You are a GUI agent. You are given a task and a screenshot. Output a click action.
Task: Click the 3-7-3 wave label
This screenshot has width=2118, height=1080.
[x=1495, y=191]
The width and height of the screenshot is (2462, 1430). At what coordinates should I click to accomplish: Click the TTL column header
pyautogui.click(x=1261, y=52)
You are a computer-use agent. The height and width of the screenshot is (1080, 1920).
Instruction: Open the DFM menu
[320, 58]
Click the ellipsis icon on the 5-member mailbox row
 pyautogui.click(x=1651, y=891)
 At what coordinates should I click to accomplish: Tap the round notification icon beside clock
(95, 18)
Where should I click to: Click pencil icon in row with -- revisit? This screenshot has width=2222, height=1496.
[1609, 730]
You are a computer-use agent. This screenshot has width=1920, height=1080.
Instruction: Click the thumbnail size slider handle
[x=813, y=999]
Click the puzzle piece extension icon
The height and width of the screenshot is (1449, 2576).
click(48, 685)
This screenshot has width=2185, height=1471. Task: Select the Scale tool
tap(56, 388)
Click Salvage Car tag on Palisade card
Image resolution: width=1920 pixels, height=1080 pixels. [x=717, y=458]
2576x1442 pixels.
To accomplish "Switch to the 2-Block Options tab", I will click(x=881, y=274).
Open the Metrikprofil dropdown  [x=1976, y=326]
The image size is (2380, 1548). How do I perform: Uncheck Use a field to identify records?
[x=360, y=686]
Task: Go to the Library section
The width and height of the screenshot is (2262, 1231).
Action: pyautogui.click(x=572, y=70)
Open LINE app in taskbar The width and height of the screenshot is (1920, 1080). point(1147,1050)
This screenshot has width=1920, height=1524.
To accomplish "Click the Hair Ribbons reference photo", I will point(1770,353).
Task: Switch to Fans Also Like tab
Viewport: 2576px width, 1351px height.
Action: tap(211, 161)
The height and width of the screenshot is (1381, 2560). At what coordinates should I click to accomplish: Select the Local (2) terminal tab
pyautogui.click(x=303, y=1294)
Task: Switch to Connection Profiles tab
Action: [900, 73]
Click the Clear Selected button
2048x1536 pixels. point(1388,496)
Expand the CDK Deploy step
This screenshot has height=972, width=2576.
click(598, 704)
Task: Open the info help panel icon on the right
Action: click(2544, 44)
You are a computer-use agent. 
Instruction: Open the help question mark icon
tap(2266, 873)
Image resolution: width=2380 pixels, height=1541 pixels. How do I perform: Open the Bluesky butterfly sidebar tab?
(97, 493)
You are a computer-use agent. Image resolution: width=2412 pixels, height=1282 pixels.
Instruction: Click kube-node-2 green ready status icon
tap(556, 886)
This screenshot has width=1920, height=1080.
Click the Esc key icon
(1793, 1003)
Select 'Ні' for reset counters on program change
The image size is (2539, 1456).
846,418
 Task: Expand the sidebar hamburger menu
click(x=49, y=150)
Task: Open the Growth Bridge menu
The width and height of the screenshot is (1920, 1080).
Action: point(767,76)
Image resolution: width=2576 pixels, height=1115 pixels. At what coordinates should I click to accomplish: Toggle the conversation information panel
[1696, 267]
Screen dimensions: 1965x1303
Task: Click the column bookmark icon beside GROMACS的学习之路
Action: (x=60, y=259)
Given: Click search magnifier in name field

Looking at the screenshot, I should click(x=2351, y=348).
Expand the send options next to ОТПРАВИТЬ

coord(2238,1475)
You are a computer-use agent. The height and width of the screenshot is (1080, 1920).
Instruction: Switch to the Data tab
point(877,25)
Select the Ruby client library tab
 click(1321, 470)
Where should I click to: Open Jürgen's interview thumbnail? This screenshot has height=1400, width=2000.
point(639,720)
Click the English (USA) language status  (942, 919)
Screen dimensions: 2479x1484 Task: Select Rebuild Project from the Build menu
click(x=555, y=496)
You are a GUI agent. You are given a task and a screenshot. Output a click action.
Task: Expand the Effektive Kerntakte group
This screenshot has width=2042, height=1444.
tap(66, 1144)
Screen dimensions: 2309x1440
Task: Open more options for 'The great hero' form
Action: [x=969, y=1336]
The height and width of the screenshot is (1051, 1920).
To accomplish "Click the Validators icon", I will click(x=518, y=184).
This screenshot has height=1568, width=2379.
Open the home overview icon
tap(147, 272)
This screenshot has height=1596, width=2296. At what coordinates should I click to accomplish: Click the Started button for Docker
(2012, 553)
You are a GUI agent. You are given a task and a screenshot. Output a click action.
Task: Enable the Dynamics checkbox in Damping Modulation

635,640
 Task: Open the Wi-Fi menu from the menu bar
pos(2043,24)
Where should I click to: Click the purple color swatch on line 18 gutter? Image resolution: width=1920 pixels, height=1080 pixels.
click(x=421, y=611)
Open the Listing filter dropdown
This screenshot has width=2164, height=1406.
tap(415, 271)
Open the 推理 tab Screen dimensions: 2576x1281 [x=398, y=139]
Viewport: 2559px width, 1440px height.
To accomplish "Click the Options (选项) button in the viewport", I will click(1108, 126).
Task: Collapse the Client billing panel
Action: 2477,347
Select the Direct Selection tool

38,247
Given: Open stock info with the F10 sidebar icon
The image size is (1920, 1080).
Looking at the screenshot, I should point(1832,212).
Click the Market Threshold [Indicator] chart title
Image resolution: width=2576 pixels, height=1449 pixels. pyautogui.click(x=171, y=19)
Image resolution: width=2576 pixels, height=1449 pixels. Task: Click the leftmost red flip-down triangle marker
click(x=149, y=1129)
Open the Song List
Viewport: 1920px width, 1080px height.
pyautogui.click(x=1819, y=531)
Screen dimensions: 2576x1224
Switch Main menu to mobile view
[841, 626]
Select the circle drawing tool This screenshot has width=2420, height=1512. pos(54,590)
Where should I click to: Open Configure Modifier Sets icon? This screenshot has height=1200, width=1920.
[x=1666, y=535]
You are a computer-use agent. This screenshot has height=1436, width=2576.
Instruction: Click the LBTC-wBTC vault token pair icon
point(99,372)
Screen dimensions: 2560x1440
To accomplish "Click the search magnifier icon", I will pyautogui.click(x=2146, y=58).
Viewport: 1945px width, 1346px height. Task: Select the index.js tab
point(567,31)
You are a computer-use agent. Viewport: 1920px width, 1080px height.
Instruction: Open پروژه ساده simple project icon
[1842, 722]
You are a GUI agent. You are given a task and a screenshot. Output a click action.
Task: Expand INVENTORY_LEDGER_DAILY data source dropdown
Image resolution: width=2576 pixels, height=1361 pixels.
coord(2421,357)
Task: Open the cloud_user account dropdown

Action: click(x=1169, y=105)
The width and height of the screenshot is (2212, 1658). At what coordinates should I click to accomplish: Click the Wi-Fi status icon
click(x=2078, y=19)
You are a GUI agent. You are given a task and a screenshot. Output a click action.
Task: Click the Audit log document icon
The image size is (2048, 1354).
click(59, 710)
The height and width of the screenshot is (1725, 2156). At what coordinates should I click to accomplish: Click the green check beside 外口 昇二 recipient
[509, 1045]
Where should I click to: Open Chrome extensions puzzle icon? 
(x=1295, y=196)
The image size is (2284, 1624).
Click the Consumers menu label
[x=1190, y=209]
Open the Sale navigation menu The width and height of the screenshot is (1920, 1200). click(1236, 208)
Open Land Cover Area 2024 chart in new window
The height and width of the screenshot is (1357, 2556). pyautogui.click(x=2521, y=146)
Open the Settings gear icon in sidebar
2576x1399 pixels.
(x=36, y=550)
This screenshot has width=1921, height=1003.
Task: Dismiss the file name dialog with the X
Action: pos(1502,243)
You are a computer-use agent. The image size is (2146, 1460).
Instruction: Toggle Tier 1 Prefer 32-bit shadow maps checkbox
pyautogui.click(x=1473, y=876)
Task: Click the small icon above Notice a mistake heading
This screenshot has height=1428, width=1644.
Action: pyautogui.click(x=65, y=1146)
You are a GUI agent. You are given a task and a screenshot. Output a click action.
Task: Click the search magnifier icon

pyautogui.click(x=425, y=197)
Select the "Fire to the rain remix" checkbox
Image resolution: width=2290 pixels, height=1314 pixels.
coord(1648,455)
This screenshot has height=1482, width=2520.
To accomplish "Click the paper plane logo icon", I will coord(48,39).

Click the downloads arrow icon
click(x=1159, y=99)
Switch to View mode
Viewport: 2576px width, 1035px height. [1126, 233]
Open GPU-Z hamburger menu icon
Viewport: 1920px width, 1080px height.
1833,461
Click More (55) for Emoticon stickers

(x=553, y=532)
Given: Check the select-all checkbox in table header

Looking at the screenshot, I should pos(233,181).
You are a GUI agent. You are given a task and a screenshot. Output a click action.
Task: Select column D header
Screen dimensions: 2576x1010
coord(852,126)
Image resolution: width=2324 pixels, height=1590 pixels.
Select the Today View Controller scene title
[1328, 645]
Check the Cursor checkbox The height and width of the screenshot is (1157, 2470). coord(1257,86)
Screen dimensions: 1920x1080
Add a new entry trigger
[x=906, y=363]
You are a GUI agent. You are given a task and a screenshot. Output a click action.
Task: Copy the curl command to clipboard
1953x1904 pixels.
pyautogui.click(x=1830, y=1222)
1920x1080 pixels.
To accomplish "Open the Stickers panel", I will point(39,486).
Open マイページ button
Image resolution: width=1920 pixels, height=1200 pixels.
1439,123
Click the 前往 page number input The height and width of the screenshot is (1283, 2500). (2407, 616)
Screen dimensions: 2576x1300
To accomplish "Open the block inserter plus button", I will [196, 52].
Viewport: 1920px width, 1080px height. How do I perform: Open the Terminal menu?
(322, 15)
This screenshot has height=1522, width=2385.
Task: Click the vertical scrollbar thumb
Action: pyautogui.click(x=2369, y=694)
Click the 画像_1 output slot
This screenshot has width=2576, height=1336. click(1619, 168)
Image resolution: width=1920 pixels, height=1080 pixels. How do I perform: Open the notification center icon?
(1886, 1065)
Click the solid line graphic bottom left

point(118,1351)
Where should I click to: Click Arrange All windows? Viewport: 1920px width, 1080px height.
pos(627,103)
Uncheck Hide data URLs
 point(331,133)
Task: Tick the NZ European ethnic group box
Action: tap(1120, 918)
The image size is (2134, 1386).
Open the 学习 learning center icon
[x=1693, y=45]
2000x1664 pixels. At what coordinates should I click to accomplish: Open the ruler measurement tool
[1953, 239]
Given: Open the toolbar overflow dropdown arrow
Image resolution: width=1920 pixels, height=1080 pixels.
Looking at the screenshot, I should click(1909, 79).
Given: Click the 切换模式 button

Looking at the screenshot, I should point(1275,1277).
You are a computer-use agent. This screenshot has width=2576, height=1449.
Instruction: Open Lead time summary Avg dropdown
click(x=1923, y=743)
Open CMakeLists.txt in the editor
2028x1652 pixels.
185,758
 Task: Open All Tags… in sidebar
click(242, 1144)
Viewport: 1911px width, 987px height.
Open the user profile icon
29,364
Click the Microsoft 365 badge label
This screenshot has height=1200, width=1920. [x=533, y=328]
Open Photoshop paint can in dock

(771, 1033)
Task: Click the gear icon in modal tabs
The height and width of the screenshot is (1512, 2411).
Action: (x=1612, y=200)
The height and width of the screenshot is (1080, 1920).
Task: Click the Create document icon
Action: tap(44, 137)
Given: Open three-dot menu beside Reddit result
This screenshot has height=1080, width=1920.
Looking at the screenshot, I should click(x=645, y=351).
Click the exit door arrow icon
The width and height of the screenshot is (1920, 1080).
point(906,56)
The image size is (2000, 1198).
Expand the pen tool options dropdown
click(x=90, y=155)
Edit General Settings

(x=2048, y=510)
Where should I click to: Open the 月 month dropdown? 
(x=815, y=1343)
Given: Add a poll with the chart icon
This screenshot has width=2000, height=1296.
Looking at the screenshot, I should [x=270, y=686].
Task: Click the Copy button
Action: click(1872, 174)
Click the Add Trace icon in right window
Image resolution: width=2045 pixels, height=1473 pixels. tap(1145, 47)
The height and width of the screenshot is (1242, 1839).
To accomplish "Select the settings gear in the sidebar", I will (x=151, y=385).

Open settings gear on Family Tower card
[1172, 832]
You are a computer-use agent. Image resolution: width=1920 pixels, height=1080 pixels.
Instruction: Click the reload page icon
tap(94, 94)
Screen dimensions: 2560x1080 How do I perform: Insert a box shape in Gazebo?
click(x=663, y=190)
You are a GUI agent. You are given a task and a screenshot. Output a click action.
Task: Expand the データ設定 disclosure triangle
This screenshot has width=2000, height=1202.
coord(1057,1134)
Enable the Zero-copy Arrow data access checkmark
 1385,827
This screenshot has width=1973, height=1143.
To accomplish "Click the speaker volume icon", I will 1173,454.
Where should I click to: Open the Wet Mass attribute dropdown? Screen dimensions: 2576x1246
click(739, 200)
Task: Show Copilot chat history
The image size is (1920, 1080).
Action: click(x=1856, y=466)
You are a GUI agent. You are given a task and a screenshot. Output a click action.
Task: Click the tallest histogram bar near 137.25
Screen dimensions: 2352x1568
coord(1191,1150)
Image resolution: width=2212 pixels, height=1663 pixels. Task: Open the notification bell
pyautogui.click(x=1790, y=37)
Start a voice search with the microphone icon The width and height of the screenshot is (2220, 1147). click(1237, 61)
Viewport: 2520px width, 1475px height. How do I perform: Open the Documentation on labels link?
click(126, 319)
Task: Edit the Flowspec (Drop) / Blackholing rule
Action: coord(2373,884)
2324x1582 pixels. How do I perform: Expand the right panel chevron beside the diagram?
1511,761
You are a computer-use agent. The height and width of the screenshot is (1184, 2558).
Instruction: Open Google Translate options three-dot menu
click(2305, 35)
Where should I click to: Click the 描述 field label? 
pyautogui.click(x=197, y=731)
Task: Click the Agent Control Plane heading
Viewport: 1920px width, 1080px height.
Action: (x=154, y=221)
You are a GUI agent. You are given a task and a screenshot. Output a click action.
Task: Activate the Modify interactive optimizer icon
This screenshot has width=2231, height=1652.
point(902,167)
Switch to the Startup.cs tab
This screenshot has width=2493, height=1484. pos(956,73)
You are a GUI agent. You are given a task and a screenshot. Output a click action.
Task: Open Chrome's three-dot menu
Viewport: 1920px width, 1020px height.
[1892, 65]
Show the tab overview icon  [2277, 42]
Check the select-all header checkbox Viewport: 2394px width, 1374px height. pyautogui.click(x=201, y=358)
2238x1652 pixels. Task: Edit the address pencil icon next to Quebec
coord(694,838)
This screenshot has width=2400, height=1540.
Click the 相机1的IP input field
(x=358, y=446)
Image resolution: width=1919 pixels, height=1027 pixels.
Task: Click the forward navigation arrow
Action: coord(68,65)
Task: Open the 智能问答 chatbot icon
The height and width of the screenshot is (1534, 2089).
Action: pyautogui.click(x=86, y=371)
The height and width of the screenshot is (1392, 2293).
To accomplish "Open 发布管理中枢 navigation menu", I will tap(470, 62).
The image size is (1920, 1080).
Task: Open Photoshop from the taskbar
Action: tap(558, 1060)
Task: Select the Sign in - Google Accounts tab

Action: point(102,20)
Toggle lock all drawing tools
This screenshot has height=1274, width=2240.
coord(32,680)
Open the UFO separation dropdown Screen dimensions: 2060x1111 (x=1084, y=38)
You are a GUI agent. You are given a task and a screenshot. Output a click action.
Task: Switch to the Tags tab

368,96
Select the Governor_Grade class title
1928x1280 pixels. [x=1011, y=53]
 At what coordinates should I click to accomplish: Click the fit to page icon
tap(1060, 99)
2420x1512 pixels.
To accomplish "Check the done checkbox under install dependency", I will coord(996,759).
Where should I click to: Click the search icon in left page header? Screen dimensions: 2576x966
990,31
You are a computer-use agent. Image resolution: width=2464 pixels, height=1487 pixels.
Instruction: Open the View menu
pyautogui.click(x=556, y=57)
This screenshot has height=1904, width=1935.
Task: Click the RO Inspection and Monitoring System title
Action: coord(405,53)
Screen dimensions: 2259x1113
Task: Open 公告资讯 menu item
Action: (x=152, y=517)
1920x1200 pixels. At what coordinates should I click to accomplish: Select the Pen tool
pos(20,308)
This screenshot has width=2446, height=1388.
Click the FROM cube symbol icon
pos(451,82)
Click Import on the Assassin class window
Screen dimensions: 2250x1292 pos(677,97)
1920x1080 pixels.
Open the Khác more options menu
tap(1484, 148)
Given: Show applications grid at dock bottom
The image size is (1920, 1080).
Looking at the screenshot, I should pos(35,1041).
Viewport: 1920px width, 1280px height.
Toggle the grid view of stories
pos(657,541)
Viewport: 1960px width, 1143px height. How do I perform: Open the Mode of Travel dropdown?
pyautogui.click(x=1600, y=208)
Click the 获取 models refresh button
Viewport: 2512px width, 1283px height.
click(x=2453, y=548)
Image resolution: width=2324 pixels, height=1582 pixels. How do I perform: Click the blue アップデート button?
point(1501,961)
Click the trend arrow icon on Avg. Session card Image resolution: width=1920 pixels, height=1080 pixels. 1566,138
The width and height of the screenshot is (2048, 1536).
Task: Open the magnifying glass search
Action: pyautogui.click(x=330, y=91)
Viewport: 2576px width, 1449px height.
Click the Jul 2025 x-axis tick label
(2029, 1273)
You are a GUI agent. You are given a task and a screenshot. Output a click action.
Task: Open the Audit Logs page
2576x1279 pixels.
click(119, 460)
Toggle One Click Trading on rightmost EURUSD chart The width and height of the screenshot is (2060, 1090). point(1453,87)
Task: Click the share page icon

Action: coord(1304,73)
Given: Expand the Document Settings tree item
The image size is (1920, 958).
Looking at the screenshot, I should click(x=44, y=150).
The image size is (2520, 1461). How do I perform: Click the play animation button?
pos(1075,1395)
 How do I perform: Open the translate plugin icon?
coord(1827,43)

(What you are asked to do) Up to and including the line that contains "agent. This screenshot has width=1920, height=1080.", restate word for word every line of the entries, starting from the first.

(Task result)
You are a GUI agent. You are given a task and a screenshot. Output a click action.
Task: Click the 3-7-3 wave label
This screenshot has width=2118, height=1080.
[x=1495, y=191]
The width and height of the screenshot is (2462, 1430). At what coordinates should I click to accomplish: Click the TTL column header
pyautogui.click(x=1261, y=52)
You are a computer-use agent. The height and width of the screenshot is (1080, 1920).
Instruction: Open the DFM menu
[320, 58]
Click the ellipsis icon on the 5-member mailbox row
 pyautogui.click(x=1651, y=891)
 At what coordinates should I click to accomplish: Tap the round notification icon beside clock
(95, 18)
Where should I click to: Click pencil icon in row with -- revisit? This screenshot has width=2222, height=1496.
[1609, 730]
You are a computer-use agent. This screenshot has width=1920, height=1080.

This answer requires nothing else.